Era la frase más peligrosa y la situación más hostil, desagradable y asquerosa que podía enfrentar un aficionado común y corriente de los años ochenta y noventa que asistía a un estadio de futbol: representaba una forma riñonuda de marcar territorio o mantener a raya en la tribuna a propios y extraños.
Una lluvia de meados, para acabar pronto y fácil, fue durante décadas el arma química utilizada para amenazar, evitar que la gente de adelante impidiera la visibilidad, reclamar una decisión arbitral o convertir los tiros de equina en un auténtico orinal.
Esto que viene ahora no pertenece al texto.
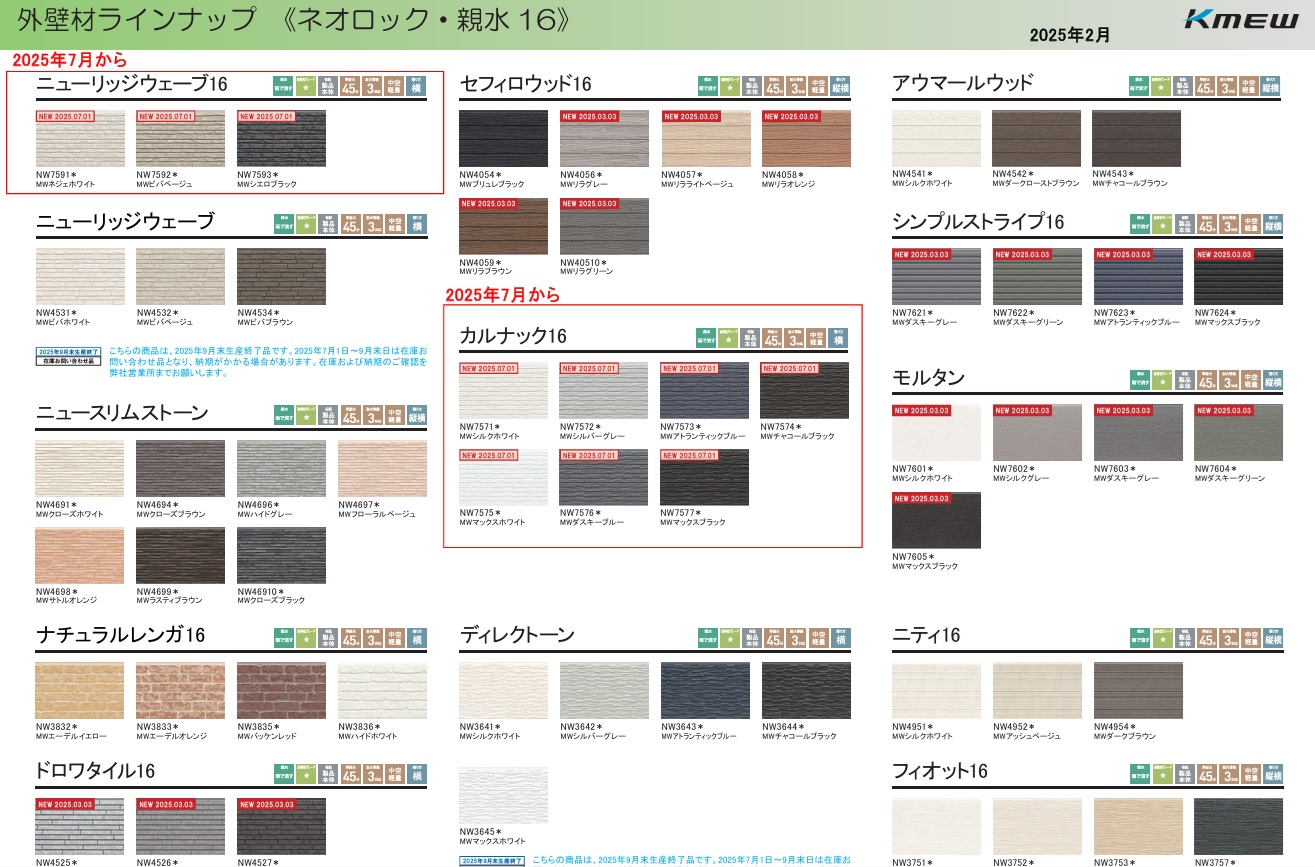1315x867 pixels.
Task: Click the 縦横 badge beside モルタン heading
Action: click(1272, 380)
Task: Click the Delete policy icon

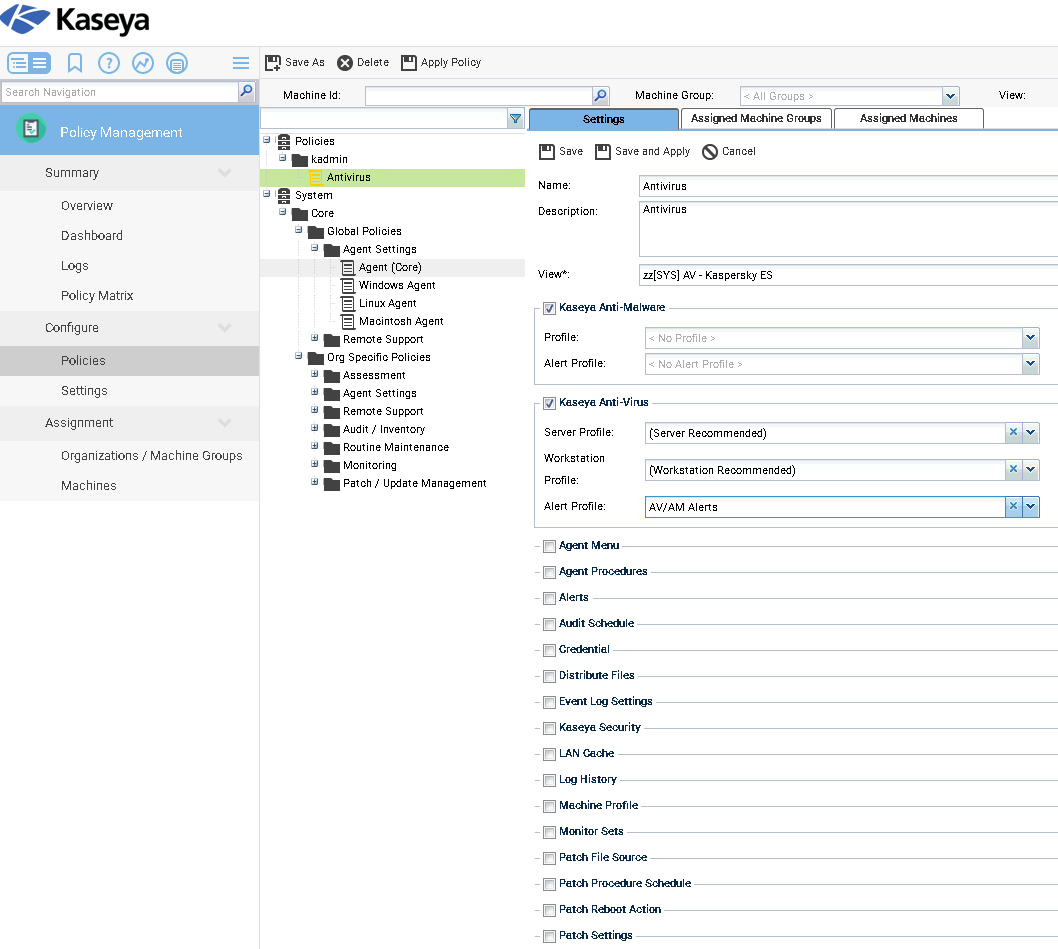Action: (345, 63)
¡Ahí va el agua! Con todo lo que significaba: salvajismo, altanería, fanfarronería, inmundicia y un baño intimidatorio, se volvió una de las principales razones para considerar los estadios de futbol como lugares incómodos, sucios, incivilizados y fuera de las leyes más elementales del buen comportamiento social.
Con el tiempo, los controles, la vigilancia, las cámaras que lo miran todo y el repudio general, los meados dejaron de llover con tanta intensidad; aunque se mantienen como parte de un estúpido y primitivo folclore, son cada vez más esporádicos.
Lo que no ha terminado es la violencia alrededor del juego en diferentes formatos: los insultos continúan, el acoso digital está de moda, las agresiones proliferan, las reglas no se respetan, los gritos prohibidos son amenazantes, los golpes son habituales y ahora, en un intento de superación criminal, un tipo apuñala a otro en plena tribuna durante un partido intrascendente en el que ambos “apoyaban” al mismo equipo.
Es triste aceptarlo, pero un sector de la afición mexicana ha heredado y potenciado los peores vicios de una cultura fundada en la falta de respeto a las leyes, la autoridad y los principios básicos de convivencia. ¿De esto tiene culpa el futbol? Por supuesto que NO.
El futbol es otro deporte que debe ser ejemplar, pero nunca ha sido ley ni la autoridad.